Da für mich Glaube und historische Kritik zwei ganz verschiedene Dinge sind, habe ich damit kein Problem. Da mein Glaube nicht auf Geschichte gründet, können „negative“ historische Resultate meine religiöse „Verfasstheit“ nicht antasten.

Ich weiß allerdings, dass es viele Christen gibt, die das anders sehen und die jede Infragestellung geschichtlicher Sachverhalte als Angriff auf ihren Glauben werten. Ich muss das respektieren und hoffen, dass sie meine Webseite gar nicht erst zu Gesicht bekommen, denn meine historischen Einsichten – mögen sie richtig oder irrig sein – kann und will ich darum natürlich nicht verleugnen.

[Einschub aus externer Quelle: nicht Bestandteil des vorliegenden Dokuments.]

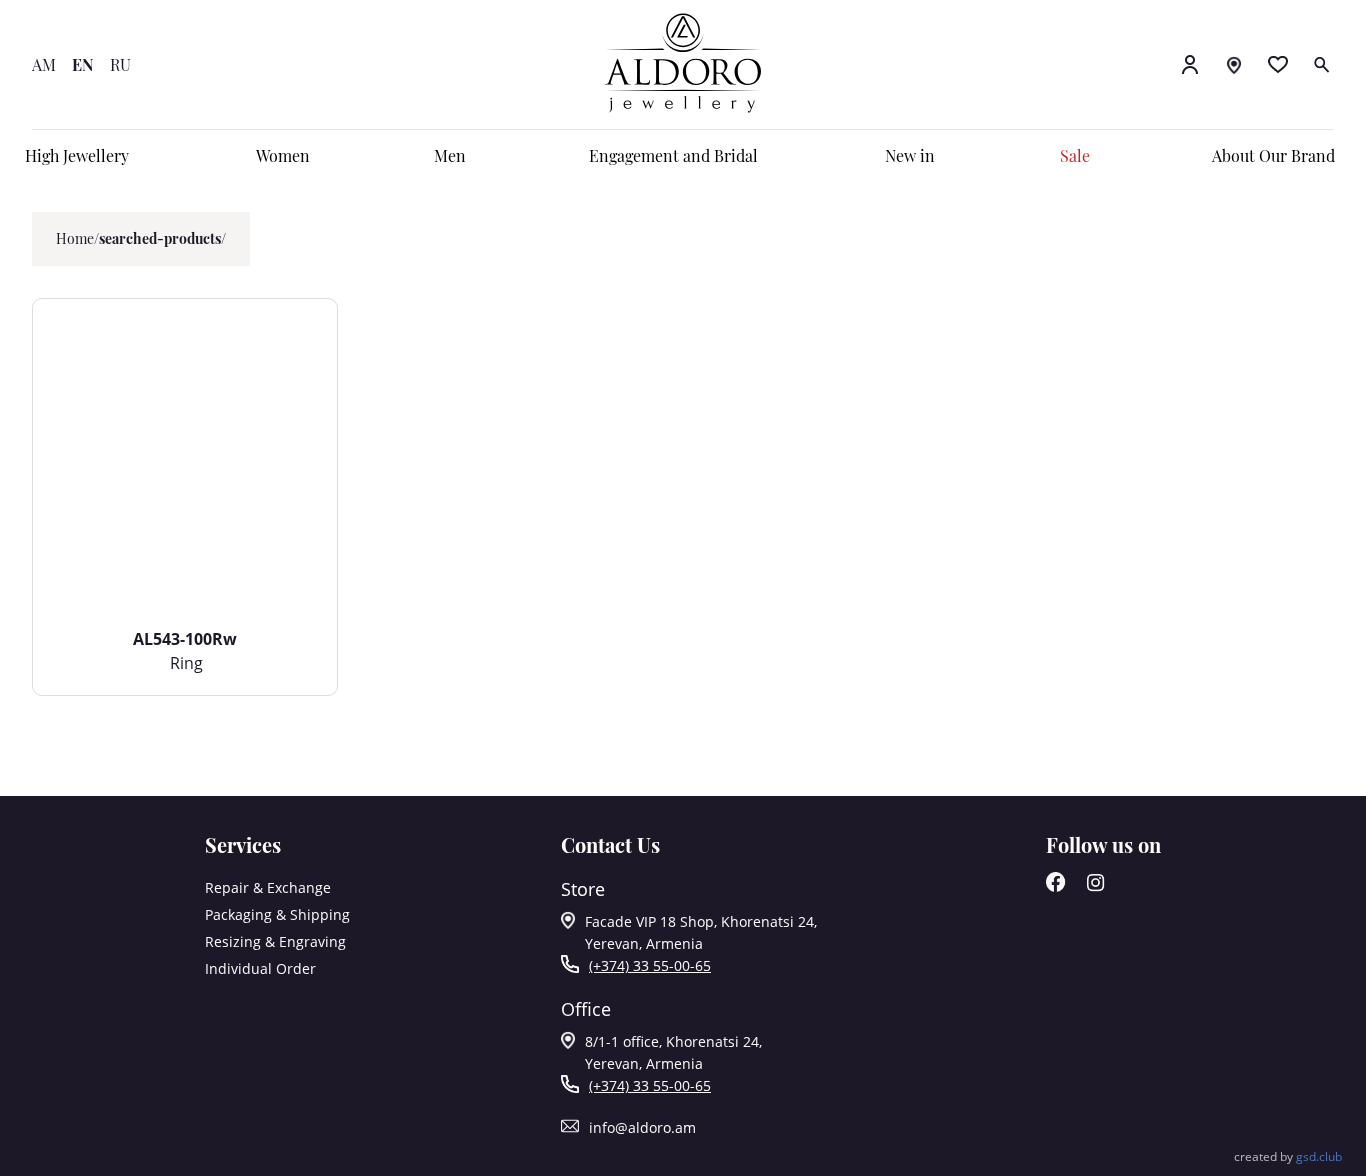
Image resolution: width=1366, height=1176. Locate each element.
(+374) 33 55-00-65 (650, 965)
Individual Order (260, 968)
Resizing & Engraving (275, 941)
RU (120, 64)
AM (44, 64)
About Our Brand (1273, 155)
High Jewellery (77, 155)
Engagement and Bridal (673, 155)
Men (450, 155)
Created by (1288, 1156)
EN (83, 64)
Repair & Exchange (268, 887)
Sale (1075, 155)
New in (910, 155)
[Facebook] (1056, 886)
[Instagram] (1096, 886)
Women (283, 155)
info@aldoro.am (642, 1127)
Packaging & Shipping (277, 914)
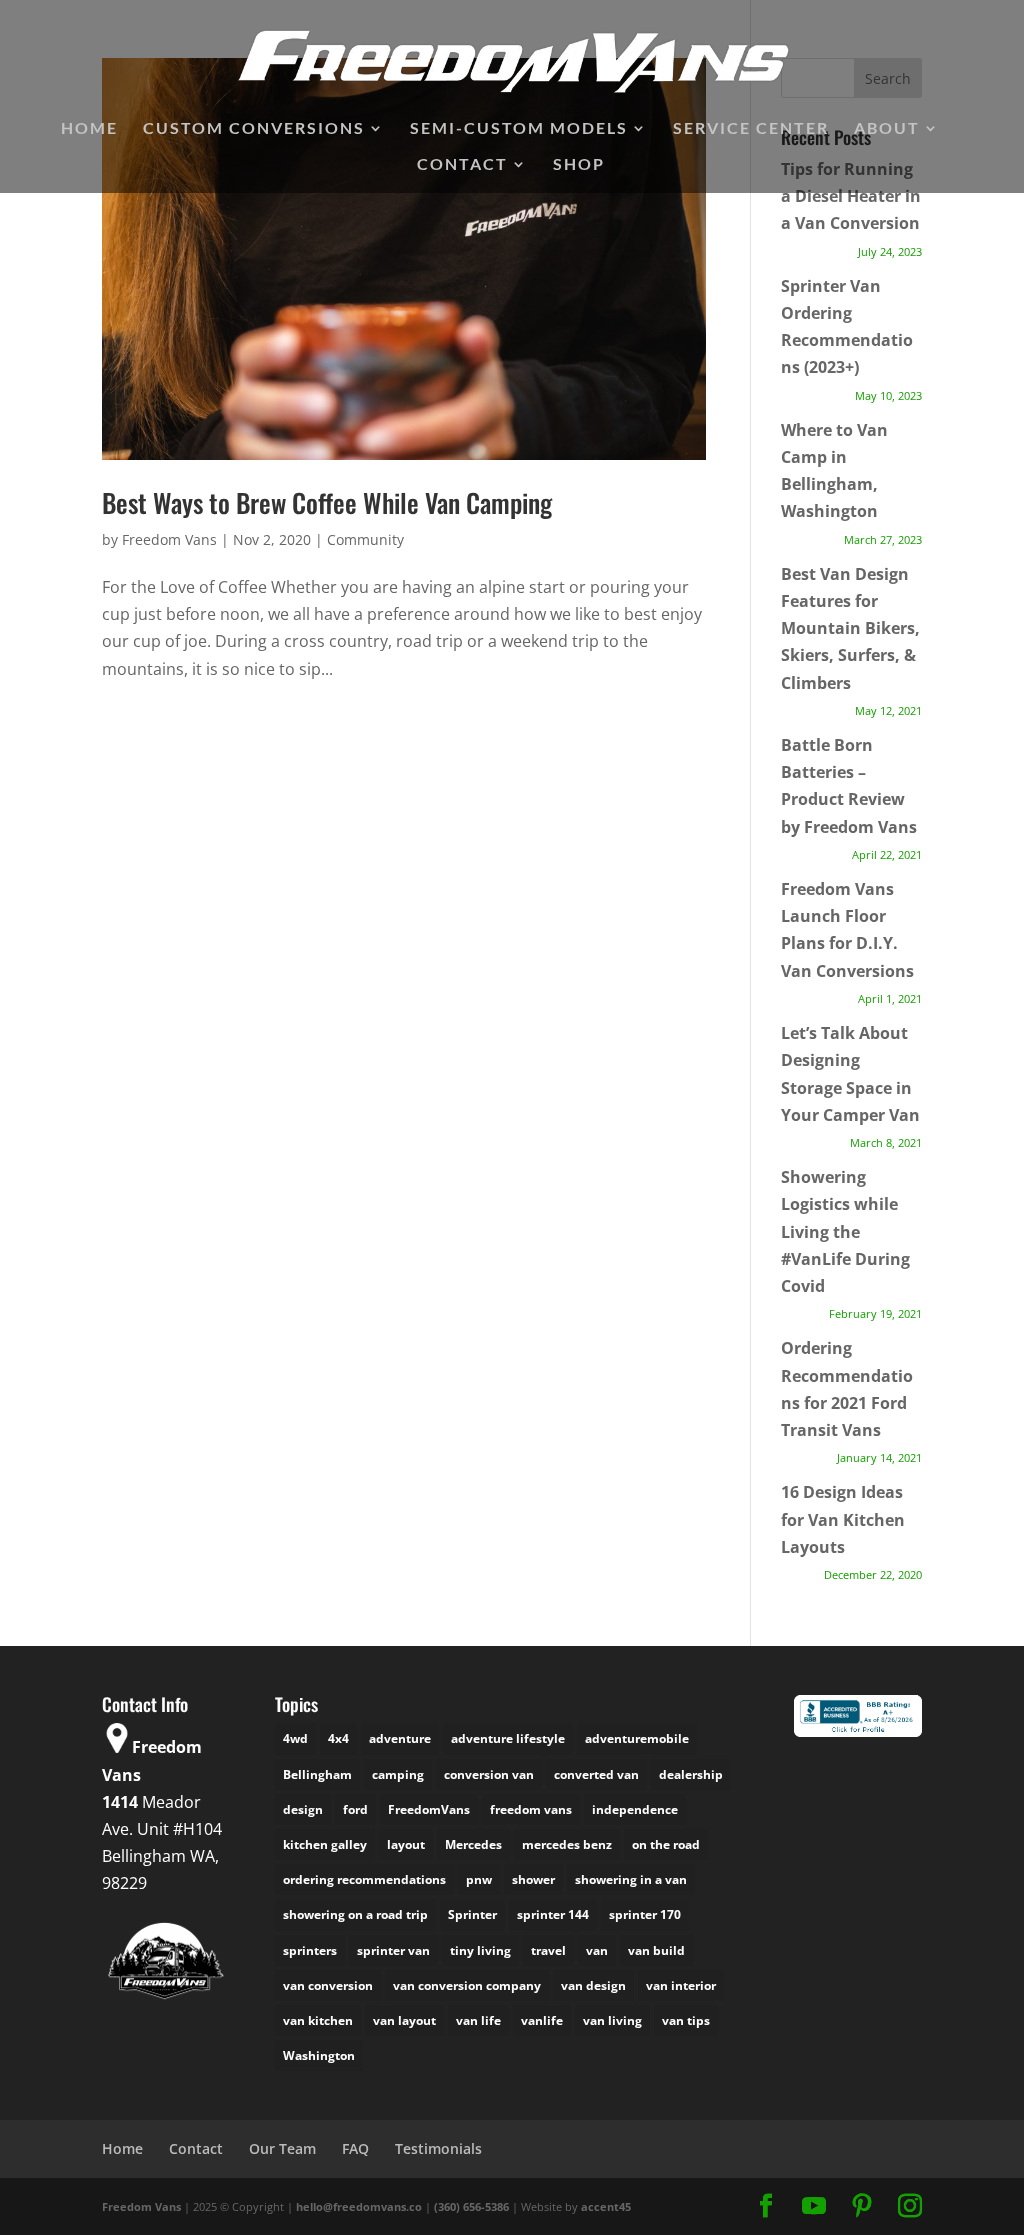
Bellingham (317, 1774)
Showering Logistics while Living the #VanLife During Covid (845, 1231)
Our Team (282, 2148)
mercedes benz (567, 1844)
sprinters (310, 1950)
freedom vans (531, 1809)
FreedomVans (429, 1809)
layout (406, 1844)
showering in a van (631, 1879)
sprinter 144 (553, 1914)
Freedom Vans (169, 539)
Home (89, 129)
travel (548, 1950)
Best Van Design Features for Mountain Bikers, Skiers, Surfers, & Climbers (850, 628)
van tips (686, 2020)
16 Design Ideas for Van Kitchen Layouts (843, 1519)
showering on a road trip (355, 1914)
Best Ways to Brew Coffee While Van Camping (327, 502)
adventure (400, 1738)
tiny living (480, 1950)
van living (612, 2020)
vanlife (542, 2020)
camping (398, 1774)
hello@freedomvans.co (359, 2206)
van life (478, 2020)
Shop (579, 165)
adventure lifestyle (508, 1738)
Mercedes (473, 1844)
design (303, 1809)
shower (533, 1879)
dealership (691, 1774)
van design (593, 1985)
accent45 (606, 2206)
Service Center (751, 129)
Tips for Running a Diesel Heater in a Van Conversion (851, 196)
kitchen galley (325, 1844)
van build (656, 1950)
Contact (462, 165)
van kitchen (318, 2020)
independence (635, 1809)
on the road (666, 1844)
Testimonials (438, 2148)
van (597, 1950)
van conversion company (467, 1985)
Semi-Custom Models (519, 129)
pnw (479, 1879)
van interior (681, 1985)
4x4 (338, 1738)
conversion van (489, 1774)
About (887, 129)
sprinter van (393, 1950)
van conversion (328, 1985)
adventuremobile (637, 1738)
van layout (404, 2020)
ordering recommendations (364, 1879)
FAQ (355, 2148)
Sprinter (472, 1914)
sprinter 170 (645, 1914)
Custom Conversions (254, 129)
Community (365, 539)
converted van (596, 1774)
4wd (295, 1738)
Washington (319, 2055)
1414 (120, 1802)
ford (355, 1809)
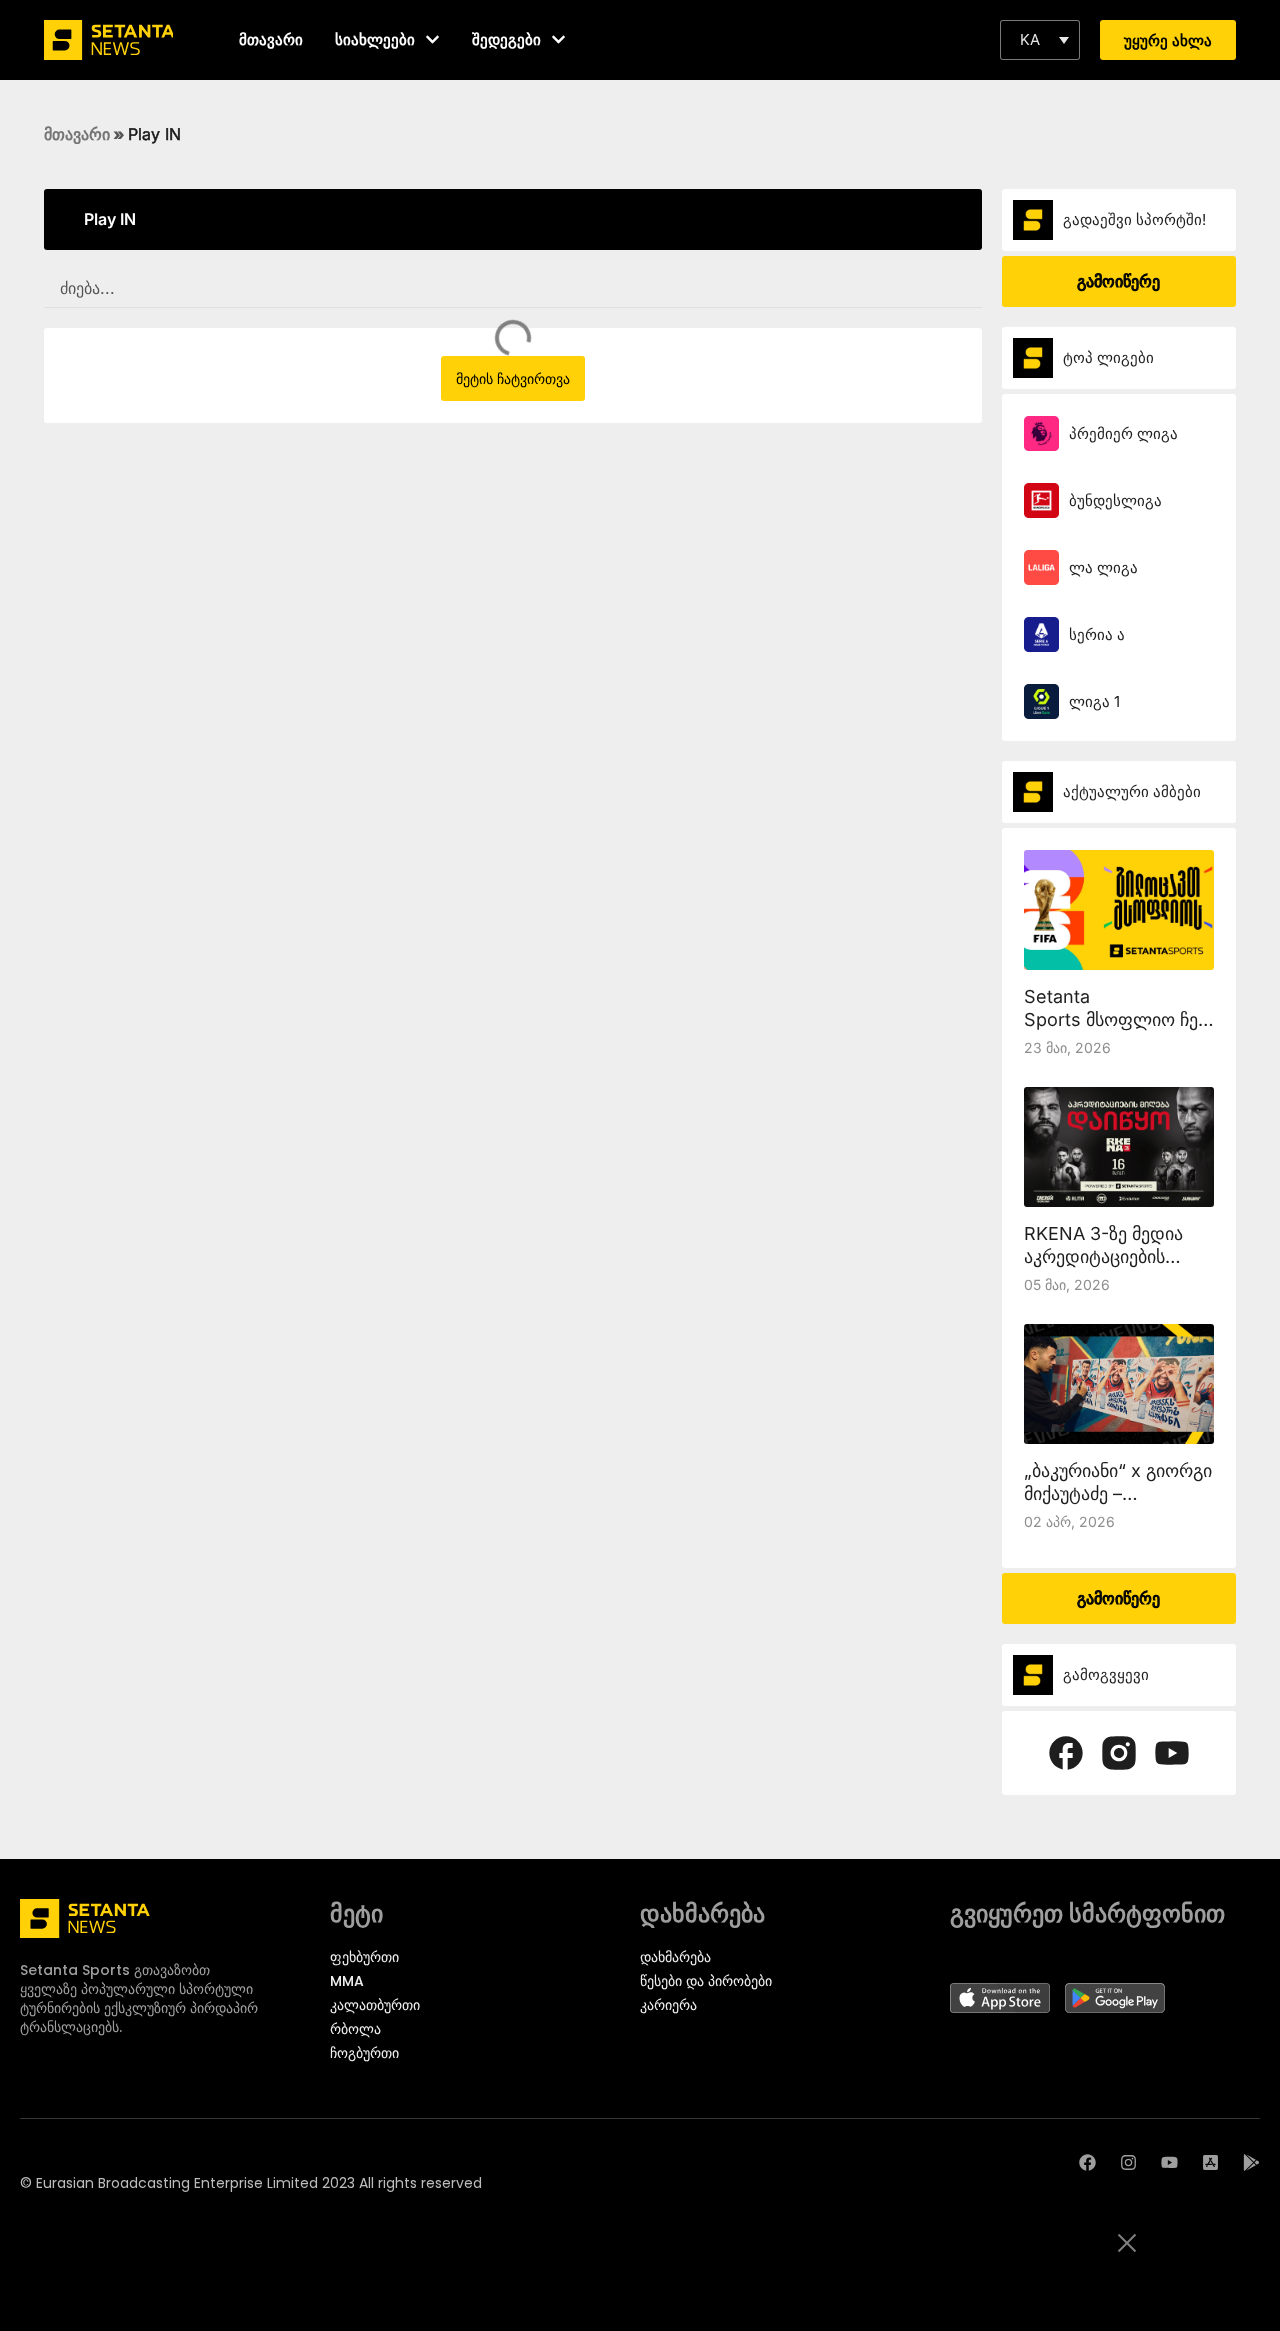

Besser wäre es natürlich, sie würden darüber nachdenken, warum ihnen die geschichtliche Verankerung ihres Glaubens überhaupt so wichtig ist und warum sie glauben, dass der Verlust eines historischen Jesus oder Paulus ihrem Glauben und ihrer Spiritualität etwas anhaben kann. Denn eigentlich ist dies nicht möglich, da die existentielle Wahrheit noch etwas ganz anderes ist als die historische.

Man kann das an den von mir verehrten christlichen Mystikern sehen, Menschen, denen man das Christsein kaum bestreiten kann und die doch weder historische „Heilsfakten“ noch einen „historischen Jesus“ kannten oder brauchten. Man kann also offenbar auch ohne „historischen Jesus“ ein gläubiger Christ sein.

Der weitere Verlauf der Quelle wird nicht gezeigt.